If people are sad then you might bolster their morale by organising a singalong.

Though, to be realistic, this might actually destroy it.

The word bolster in Old English was bolster.

Monday 4 January 2021

Spot the Frippet: widow.

 A widow is a woman whose husband has died...though nowadays I suppose it might be that her wife has died.

Traditionally widows wear black as a sign of mourning: 


Mary Wylie Burbank Kind. 1920

though nowadays black is usually kept just for the funeral. 

If then.

We are all bound to know some widows, and today must be as good a day as any for spotting them, or contacting them, or even just giving one a socially-distanced wave.

Some widows - the lucky ones? - still have husbands living. A golf widow sees very little of her husband because he spends so much time on the golf course; and there must be motorbike widows, and bird widows, and possibly even moth widows.

There are also widows to be found in books - yes, they appear as characters, but a widow is also the end of a paragraph when it consists of a very short line, perhaps only a word long, especially if it appears at the top of a page. Copy-editors hate them and will juggle them away whenever possible.

At cards, a widow can be a hand of cards exposed on a table.

Then we have widow birds:



 (hopefully ones which eat black widow spiders), a widow's mite (a donation to a good cause from a poor person), and the kind of hairline called a widow's peak:


photo by Kdhondt


So it seems that widows can be quite cheerful things. Hurray!

Spot the Frippet: widow. This word was widuwe in Old English. In Latin it was vidua (viduus means deprived). The Sanskrit form is vidhavā.


Sunday 3 January 2021

Sunday Rest: Blursday. Word Not To Use Today.

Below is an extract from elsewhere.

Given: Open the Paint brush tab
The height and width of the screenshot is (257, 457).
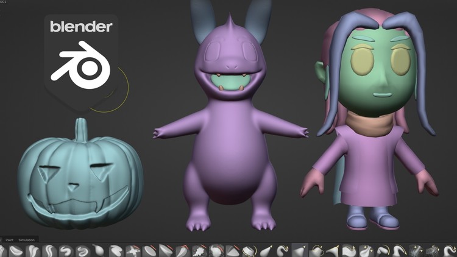Looking at the screenshot, I should tap(9, 240).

The word Blursday may be clumsy, but I have to admit it's just what you need at this time of year.

It'd probably be best not to use it to date a letter to a government department, or your Last Will and Testament; and neither is it terribly helpful when arranging a Zoom call; but, gosh, it does sum up the way a lot of us feel at the moment.

Blursday...a day when you're not sure what day it is. 

As a matter of public information, today is a Sunday. But I only know because I'm writing a Sunday Rest for The Word Den.

Sunday Rest: Blursday. The word blur might be a variant of the word blear. In the 1200s blere meant to make dim.


Saturday 2 January 2021

Saturday Rave: one kind word.

 There's a Japanese proverb which says:

one kind word can warm three winter months.

Well, it has to be worth a try: the world needs all the warmth it can get.

Mind you, kind actions might help even more. 

But then we're only human.

Word To Use Today: a kind one. The word kind was gecynde in Old English and meant natural or native. 

Perhaps 2021 will be a time when it is again thought quite natural to be kind.



Friday 1 January 2021

Words To Use Today: bicarb.

 All words today should be said softly, gently, and considerately. 

Even though most of the riotous parties that traditionally take place on the last night of the year will have been illegal because of you-know-what, few countries have made alcohol illegal as a result of this crisis, and today there will be plenty of hangovers making their presences felt.

Bicarb is a white powder, NaHCO3, quite often called baking soda or bicarbonate of soda or sodium bicarbonate. It's called bicarbonate because it has twice as much carbon in it as sodium carbonate, but nowadays a serious chemist might call the stuff sodium hydrogen carbonate. A non-serious chemist will probably just call it bicarb.

It makes cakes rise, it stops the growth of fungi, it's used in swimming pools and fireworks, and it makes old books less smelly. It's found in toothpaste and in cleaning products.

It's said to absorb smells if left in a fridge, but there's no proof that it works and the idea seems to have been started as a marketing campaign by the company Arm and Hammer, who make the stuff.

The stuff does, however, seem to be good for settling for queasy stomachs. Its use brings hope, anyway.

And hope is one thing we need, at the moment.

Word to use today: bicarb. The bi- bit comes from the Latin bis, which means twice. The carbonate bit is to do with carbon, which word comes from the Latin word carbō which can mean charcoal or coal.